Constantine vs. Ashoka
World Civilization: Jackson State University
Dr. Susan S Maneck
When reviewing the histories of the religions of Christianity and Buddhism, you can not help but come across the names of Ashoka and Constantine the Great. Even though Ashoka and Constantine aided in the spread of their empires and respective religions they had different reasons for doing so. Constantine, the son of a Roman Army officer was trained as a solider early on in his life. While he was growing up the role of emperor changed hands many times. Until and Roman general name Diocletian seized the throne
During the leadership of Diocletian, he made a reform where he appointed Maximian, as a co emperor and two others co-rulers who became known as the Caesares. One of the Casesares was Constantius, Constantine the Great’s father, to a section of the empire that he divided into four territories. The rules of this new division of land came to be called the Tertiary. With this new older of power, the Roman Empire became stable again.

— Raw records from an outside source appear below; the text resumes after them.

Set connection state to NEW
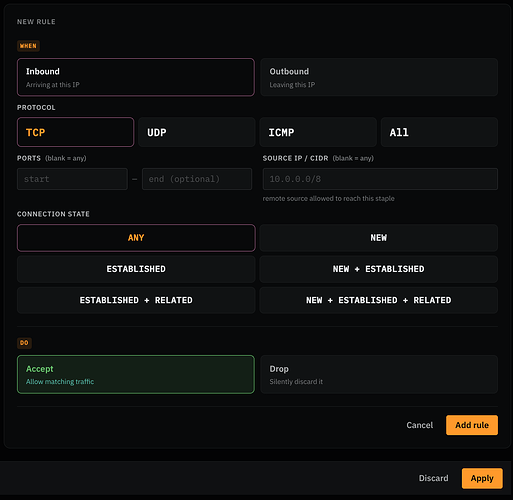The height and width of the screenshot is (500, 513). pos(379,238)
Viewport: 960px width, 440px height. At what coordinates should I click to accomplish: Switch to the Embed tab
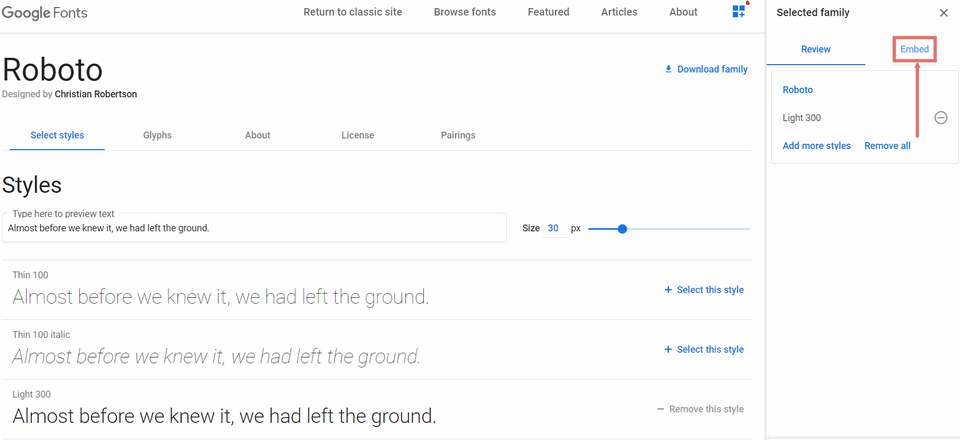tap(914, 49)
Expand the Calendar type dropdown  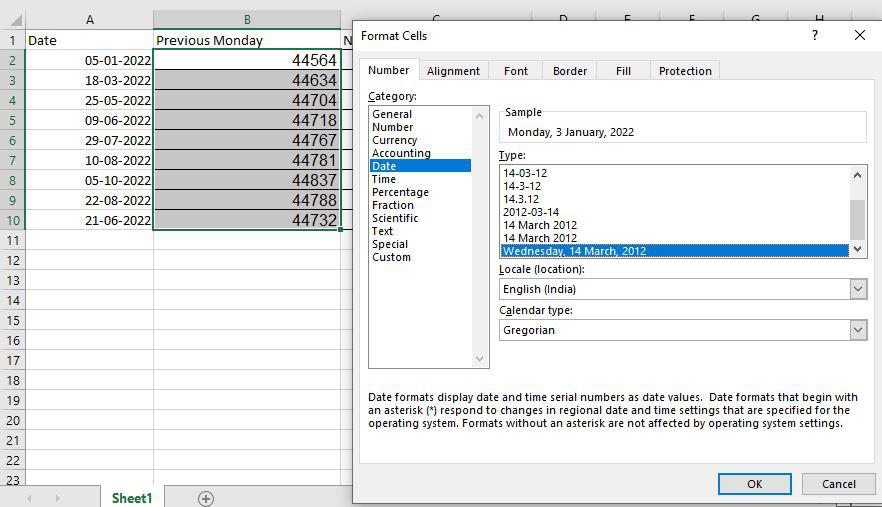coord(857,330)
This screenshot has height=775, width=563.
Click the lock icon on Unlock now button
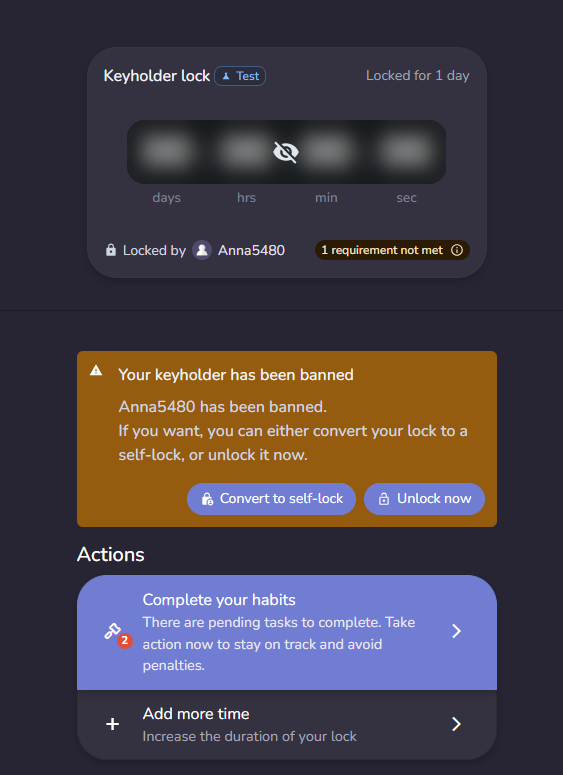[384, 499]
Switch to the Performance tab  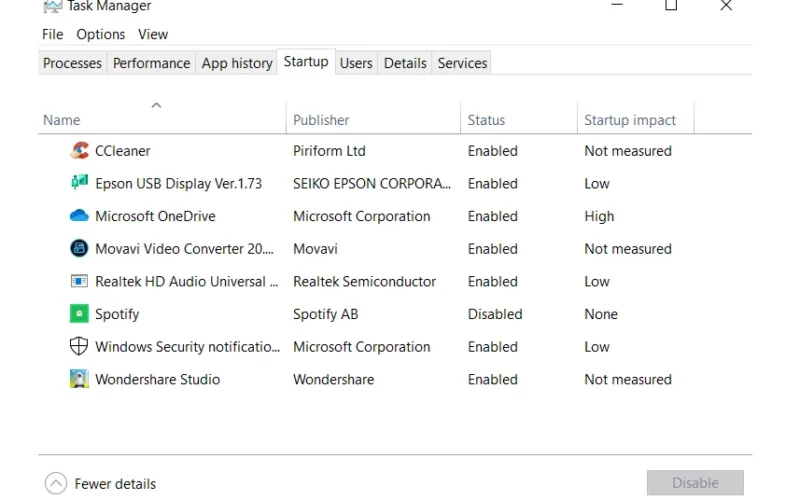(152, 63)
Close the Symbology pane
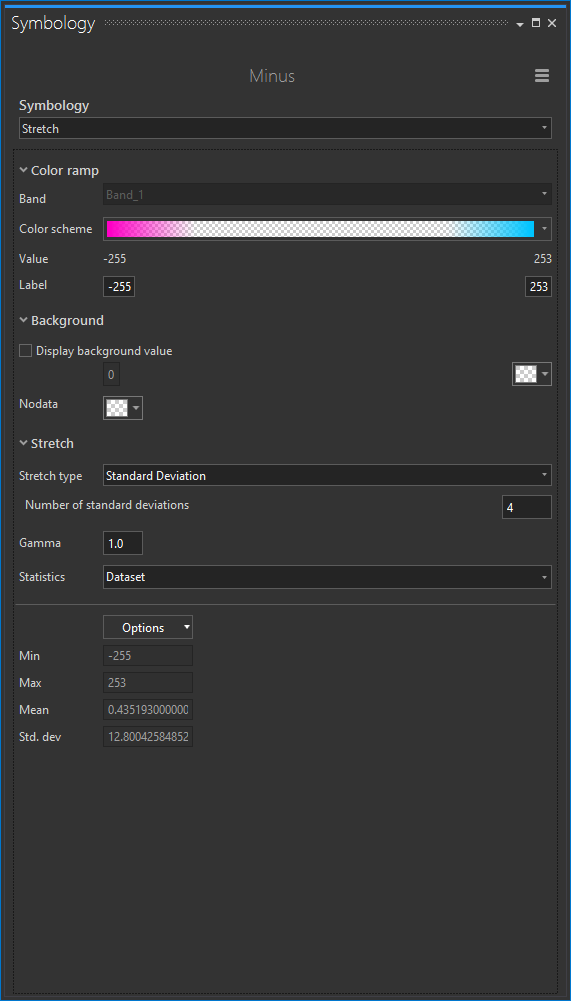The height and width of the screenshot is (1001, 571). click(x=552, y=23)
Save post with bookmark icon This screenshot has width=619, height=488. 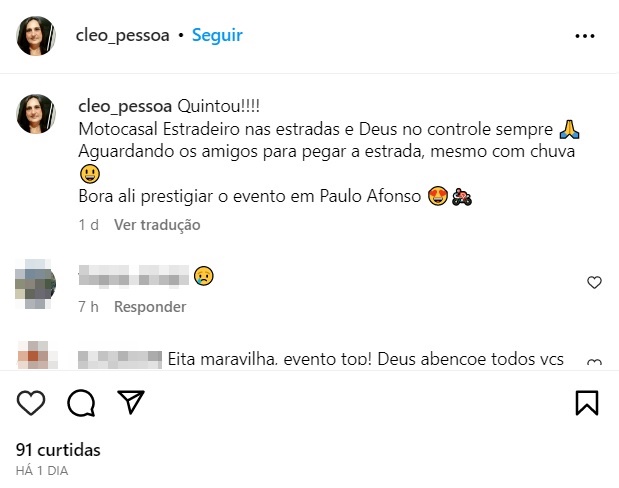pyautogui.click(x=587, y=402)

Although many years had passed since Diocletian came to rein, he still had one problem that he had not dealt with. He somewhat despised that Christian population of the empire because they would not worship that Roman Emperor as a divine figure. This was a major issue for Diocletian because the Christian population had been steadily growing and if they started to outnumber those who worshipped the emperor as a godly figure then that would put a damper on the Tertiary’s leadership. Also, the Christians would not declare their loyalty to the state through sacrifices, taxation or imperial service. To fix this dilemma, Diocletian proclaimed that any person that worshipped the Christian faith was an enemy of state. He ordered his subordinates to persecute bishops and priests trying to compel the Christians to become loyal to him. Many Christians stood their grounds, refusing to surrender regardless the ruthless acts of...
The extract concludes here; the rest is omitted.